ネバダ州のあるシェルターに保護されたハーモニーとオリバーは、野良猫の過酷な暮らしのためにやせ細っていました。
保護されてすぐにハーモニーの妊娠が判明し、約1週間後自分にそっくりなヘブンを出産しました。

ラスベガスにある動物保護施設Homeward Bound Cat Adoptionsが3匹を引き取り、養育主のエレン・リヒテルさんの自宅でお世話をすることになりました。

ハーモニーは生後8か月未満で妊娠、そして初めての出産を迎えヘブンのお世話をどうしたらいいのか分かりませんでした。
養育主としての経験豊かなエレンさんは、ハーモニーに付きっきりで子猫のお世話の方法を教えることにしました。

ハーモニーはとても大事にして、リトル・ヘブンをずっと抱きしめたまま離そうとしませんでした。
エレンさんはハーモニーを手伝ってヘブンのお世話をしようとしますが、ハーモニーがいつもヘブンに腕を回して抱き締めているため、とても苦労したのです。

過酷な暮らしのためにとても痩せていたハーモニーでしたが、ヘブンにはミルクを与えることができました。
エレンさんはより確実にヘブンに栄養を摂ってもらうために、特別なサプリメントを与えて栄養補給をしなければなりません。
時間ごとのミルクもハーモニーが与える合間に補わなくてはなりません。
抱き締められたままのヘブンのお世話にはエレンさんの苦労が多かったようです。

ハーモニーがヘブンを離さないので、エレンさんは仕方なく、ハーモニーの頭を優しく遠ざけてヘブンのお世話をしなければなりませんでした。

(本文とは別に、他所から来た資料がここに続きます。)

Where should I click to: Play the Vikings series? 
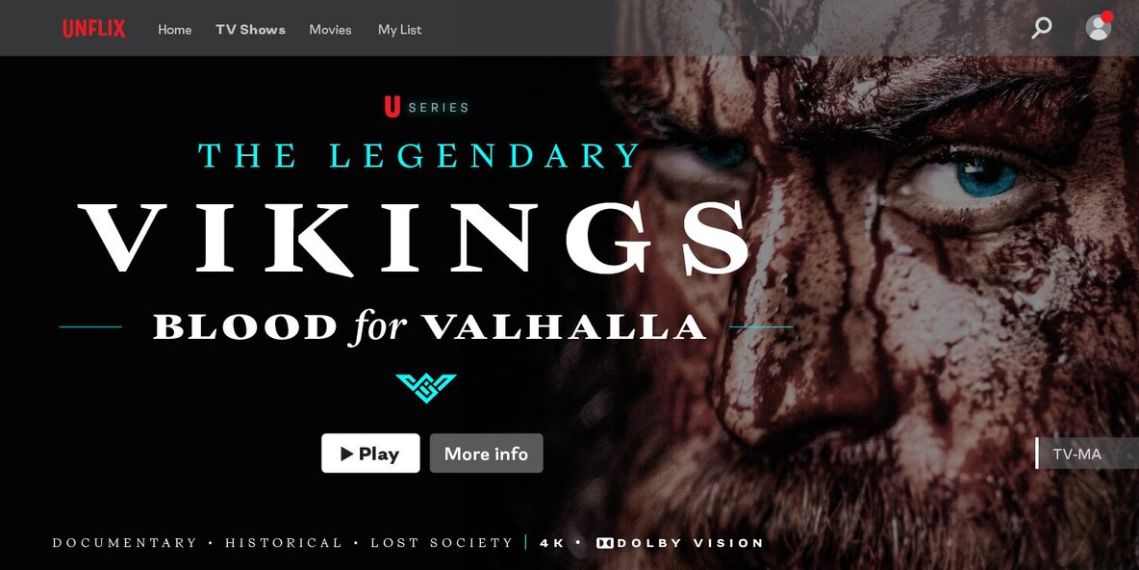[370, 453]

エレンさんが苦労したのはそれだけではありませんでした。

ハーモニーはヘブンの傍を離れることを拒否し、ご飯やお水を置く場所に行こうとしないばかりか、トイレにさえ立とうとしなかったのです。
ハーモニーはひたすらヘブンの身体に腕をまわして抱きしめ、一切離れようとしなかったのです。

エレンさんはハーモニーの好物、子猫用のチキンフレーバーのウェットフードをお皿に入れてハーモニーの傍へ持って行きました。
それでも食べようとしない時には、スプーンで食べさせなければなりませんでした。
新鮮な水をハーモニーのもとへ運び、ハーモニーのすぐそばにトイレを置きました。
すると3日後、ようやくハーモニーはトイレを使うようになりました。

ハーモニーはいつでもヘブンが潜り込めるように体を開いた状態で横たわっていました。
そして常にヘブンの毛繕いをしてきれいに保ちました。

数日後、ヘブンは少しずつハイハイをして動き回るようになりました。
ハーモニーは辺りを動き回るヘブンから目を離しません。
ヘブンがわずか10数㎝離れただけで娘のもとへ駆けつけました。
そして、ヘブンが自分の傍にとどまっているときは相変わらず腕を回して抱き締めていました。

生後13日、ヘブンの目が少しずつ開き始め、遊びを覚えはじめました。
今までよりさらに活発に動き出しています。

ヘブンにたっぷりの愛情を注ぐハーモニーは、エレンさんの支えと熱心な教えを受けて優秀な母猫へと成長しつつありました。

幸い、ハーモニーの回復もヘブンの成長も順調です。
ヘブンの成長を待って母と娘は新しい家族を探し始める予定です。
一方、体力を回復した兄弟のオリバーは、去勢手術を受けるとすぐに新しい家族を探し始めることになっています。

過酷な野良猫の暮らしで体力を失いながらも妊娠していたハーモニーは、初めての出産で最愛のヘブンを授かりました。
徹底した溺愛ぶりは、失くした子猫の分までヘブンに愛情を注いでいるからかもしれませんね。

動画の中で、ハーモニーの凛としたママの顔と、時折見せるあどけなさの残る表情はとても魅力的です。
日に日に大きくなっているヘブンは、のびのびと成長しています。
この春、ハーモニーと愛する娘ヘブンを一緒に迎えてくれる家族が見つかるよう願うばかりです。